What makes an anxiety disorder?

What separates anxiety from a disorder?
09 April 2019


black and white image of someone hugging their knees to their chest



What's the difference between just being nervous and an anxiety disorder?


Chris Smith asked Stephen Lawrie what actually makes an anxiety disorder...

Stephen - I'm getting more relaxed as time goes by. So we all feel a bit nervous at times don't we? Such as with exams looming or other relatively common events in life, but the difference between that and an anxiety state is really, in essence, the severity of the anxiety that one feels and how long it goes on for. Most anxiety states, for example, are defined by having anxiety for at least six months.

And then also the fact that the anxiety is in itself distressful and/or disabling. So that's how you distinguish a whole range of different anxiety states from normal anxiety or stress, and then there's a number of different conditions. So generalised anxiety for example is pretty much feeling anxious all the time.

Panic disorder, on the other hand, is having panic attacks, which are relatively discrete episode of anxiety which can be extremely unpleasant. People tend to feel that they are dying or having a heart attack or going to collapse in public.

Then the other types of anxiety are the various phobias. So they affect a very large number of kids - 5 or 10% of kids have a phobia to things like dogs or the dark or spiders. Most of those tend to go away with time but they can persist.

The other thing to say about anxiety is that particularly the phobias are highly responsive to treatment. And a panic disorder and generalised anxiety can also benefit from a number of different treatments.

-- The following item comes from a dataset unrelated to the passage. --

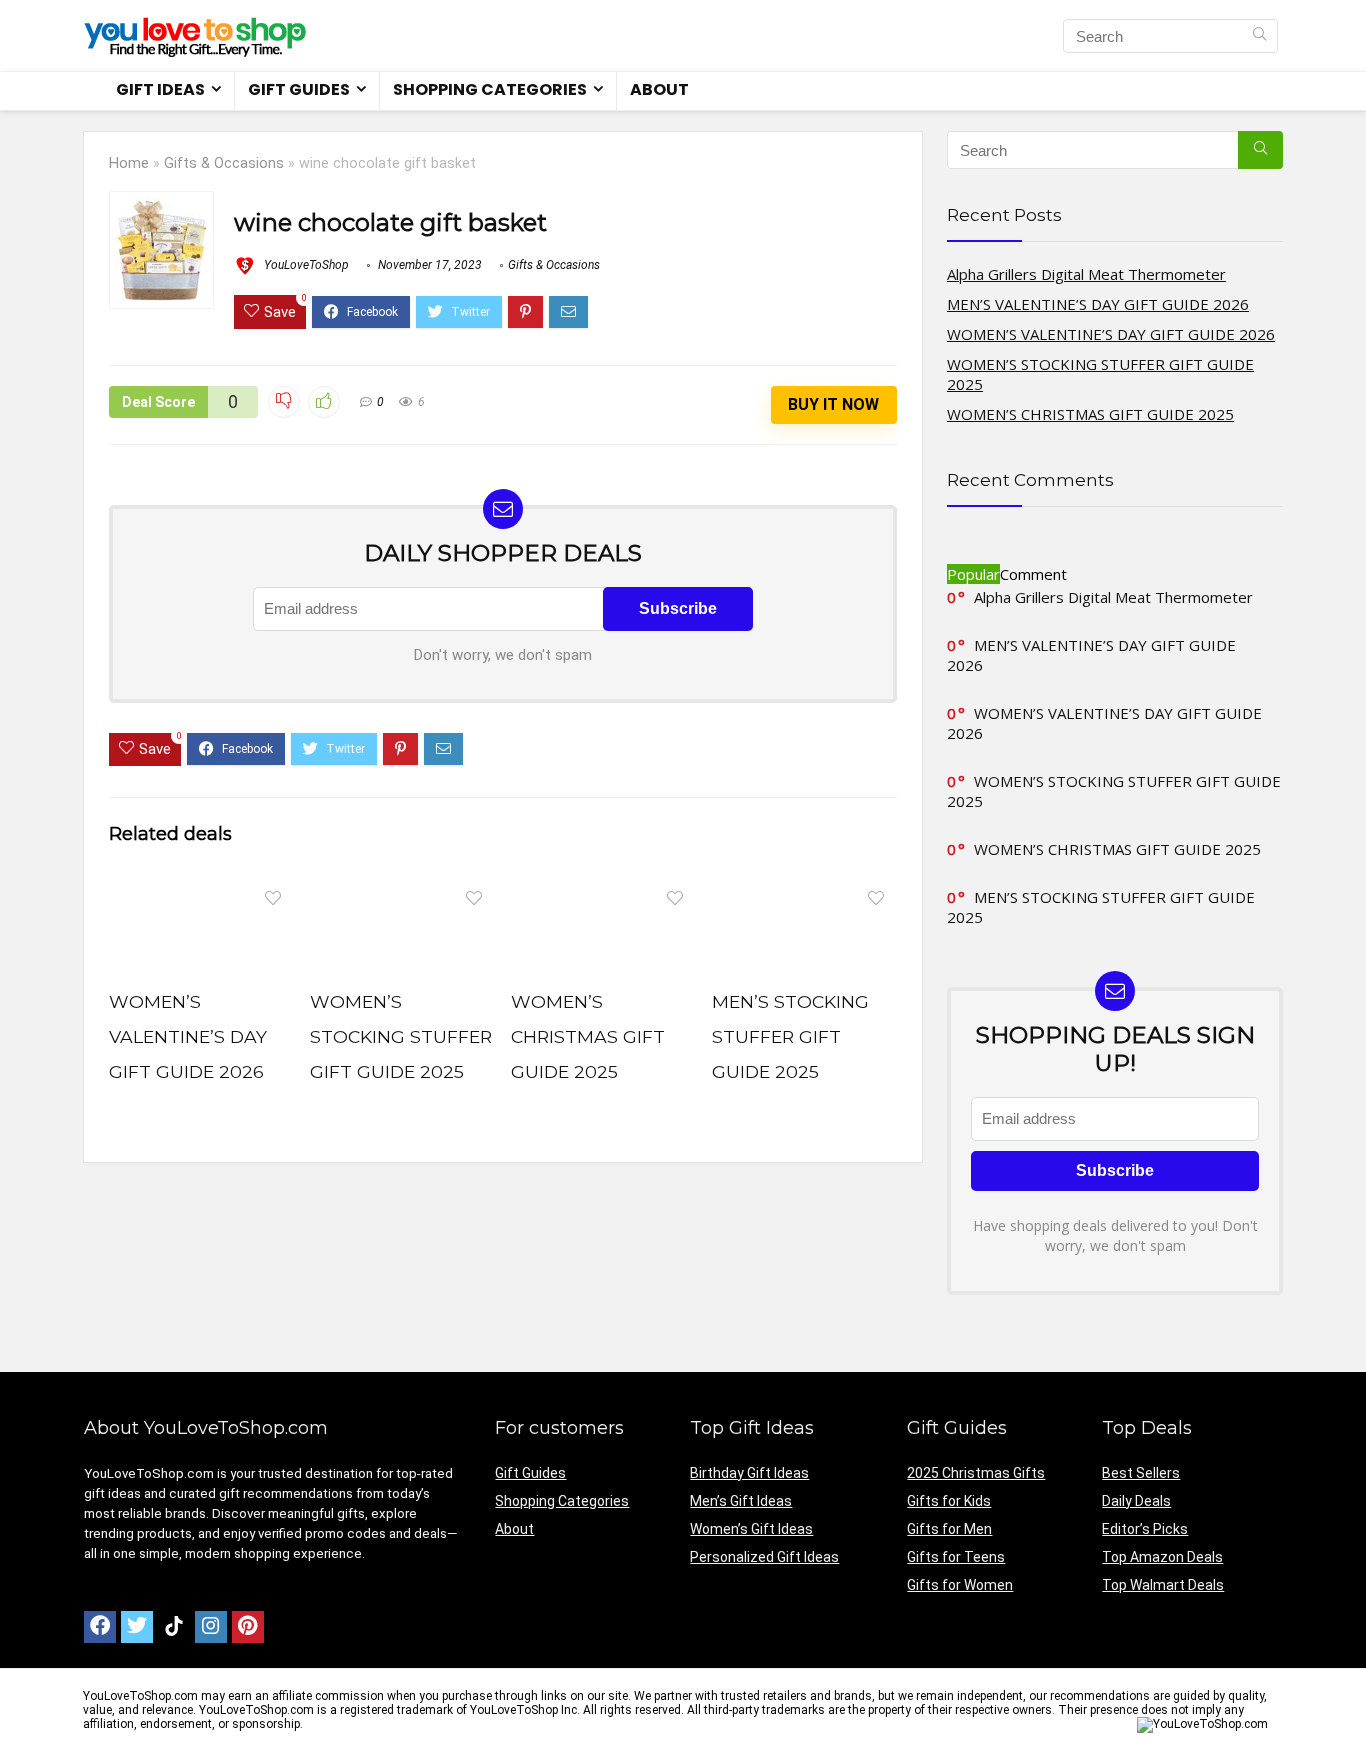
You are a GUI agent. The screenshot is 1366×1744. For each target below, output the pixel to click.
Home (129, 163)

Chris - What sort of treatment? Do you mean behavioural therapies to help talk people down so they don't go into this? Because my experience of talking to people who had panic and anxiety disorders is that they end up in this vicious cycle where they feel a bit panicky and that makes symptoms like their heart flooding in their chest or they breathe too fast which then makes them feel a bit faint and woozy, and then they think they're having a heart attack so that makes them get even more panicky and it gets worse and worse and worse and they don't know where to turn.

Stephen - Exactly. And you can end up in a Catch-22 situation like that, absolutely. So yes, a variety of cognitive or behavioural strategies can help with anxiety. Very commonly they would include a physical component if you like of encouraging people with relaxation exercises, and the more that you do that,  the better you get at it. And the more you can employ a relet station technique if you catch yourself beginning to feel anxious in that situation and it helps you avoid that kind of Catch-22.

Chris - Sort of talk yourself down and say look, I know this is happening because I am making myself nervous, this is because I'm making more and more adrenaline go around in my bloodstream and it’s making my symptoms worse, so because I know I'm doing this if I know that's happening it's not so scary anymore and you can break the cycle?

Stephen - Right, yes. And if those kind of simple measures don't work then there's a range of other treatments that you can apply including antidepressants which we might be talking about later I understand. So they are actually surprisingly effective for anxiety states that haven't responded to those kind of approaches as well.